------ Material provided ------

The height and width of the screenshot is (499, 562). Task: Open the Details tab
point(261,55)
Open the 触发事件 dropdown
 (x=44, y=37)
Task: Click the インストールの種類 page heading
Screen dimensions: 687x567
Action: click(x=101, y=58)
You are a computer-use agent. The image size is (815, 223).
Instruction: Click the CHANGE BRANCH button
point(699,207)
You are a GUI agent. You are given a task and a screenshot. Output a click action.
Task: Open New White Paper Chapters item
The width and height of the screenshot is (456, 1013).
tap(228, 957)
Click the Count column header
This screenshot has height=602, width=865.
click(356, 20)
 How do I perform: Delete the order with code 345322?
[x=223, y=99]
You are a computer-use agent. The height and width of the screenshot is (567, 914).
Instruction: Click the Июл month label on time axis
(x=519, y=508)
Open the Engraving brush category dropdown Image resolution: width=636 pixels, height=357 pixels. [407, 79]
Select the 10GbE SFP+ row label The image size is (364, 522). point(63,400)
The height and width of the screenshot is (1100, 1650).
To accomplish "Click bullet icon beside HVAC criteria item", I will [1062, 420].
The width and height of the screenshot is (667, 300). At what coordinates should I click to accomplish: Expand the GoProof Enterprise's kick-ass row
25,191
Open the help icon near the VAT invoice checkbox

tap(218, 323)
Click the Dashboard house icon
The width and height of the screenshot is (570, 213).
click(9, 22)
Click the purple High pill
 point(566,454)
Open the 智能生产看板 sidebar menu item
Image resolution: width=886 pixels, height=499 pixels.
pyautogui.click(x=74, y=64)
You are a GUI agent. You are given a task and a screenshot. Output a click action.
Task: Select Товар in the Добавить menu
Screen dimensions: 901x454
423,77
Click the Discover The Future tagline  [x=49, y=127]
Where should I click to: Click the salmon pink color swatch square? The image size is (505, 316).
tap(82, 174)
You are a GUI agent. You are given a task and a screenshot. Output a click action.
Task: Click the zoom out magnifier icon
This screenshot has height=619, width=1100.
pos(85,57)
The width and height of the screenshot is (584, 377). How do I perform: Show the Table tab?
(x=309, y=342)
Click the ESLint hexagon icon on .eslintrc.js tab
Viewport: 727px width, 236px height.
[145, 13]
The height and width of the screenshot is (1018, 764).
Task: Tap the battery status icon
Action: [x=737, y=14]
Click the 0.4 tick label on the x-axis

------

* [Requirement]: Find the line with "Select the 10GbE" in the entries above. Retype it and each line after it, exactly, through the line with "Click the ESLint", and stop there.

* [Answer area]:
Select the 10GbE SFP+ row label The image size is (364, 522). point(63,400)
The height and width of the screenshot is (1100, 1650).
To accomplish "Click bullet icon beside HVAC criteria item", I will [1062, 420].
The width and height of the screenshot is (667, 300). At what coordinates should I click to accomplish: Expand the GoProof Enterprise's kick-ass row
25,191
Open the help icon near the VAT invoice checkbox

tap(218, 323)
Click the Dashboard house icon
The width and height of the screenshot is (570, 213).
click(9, 22)
Click the purple High pill
 point(566,454)
Open the 智能生产看板 sidebar menu item
Image resolution: width=886 pixels, height=499 pixels.
pyautogui.click(x=74, y=64)
You are a GUI agent. You are given a task and a screenshot. Output a click action.
Task: Select Товар in the Добавить menu
Screen dimensions: 901x454
423,77
Click the Discover The Future tagline  [x=49, y=127]
Where should I click to: Click the salmon pink color swatch square? The image size is (505, 316).
tap(82, 174)
You are a GUI agent. You are given a task and a screenshot. Output a click action.
Task: Click the zoom out magnifier icon
This screenshot has height=619, width=1100.
pos(85,57)
The width and height of the screenshot is (584, 377). How do I perform: Show the Table tab?
(x=309, y=342)
Click the ESLint hexagon icon on .eslintrc.js tab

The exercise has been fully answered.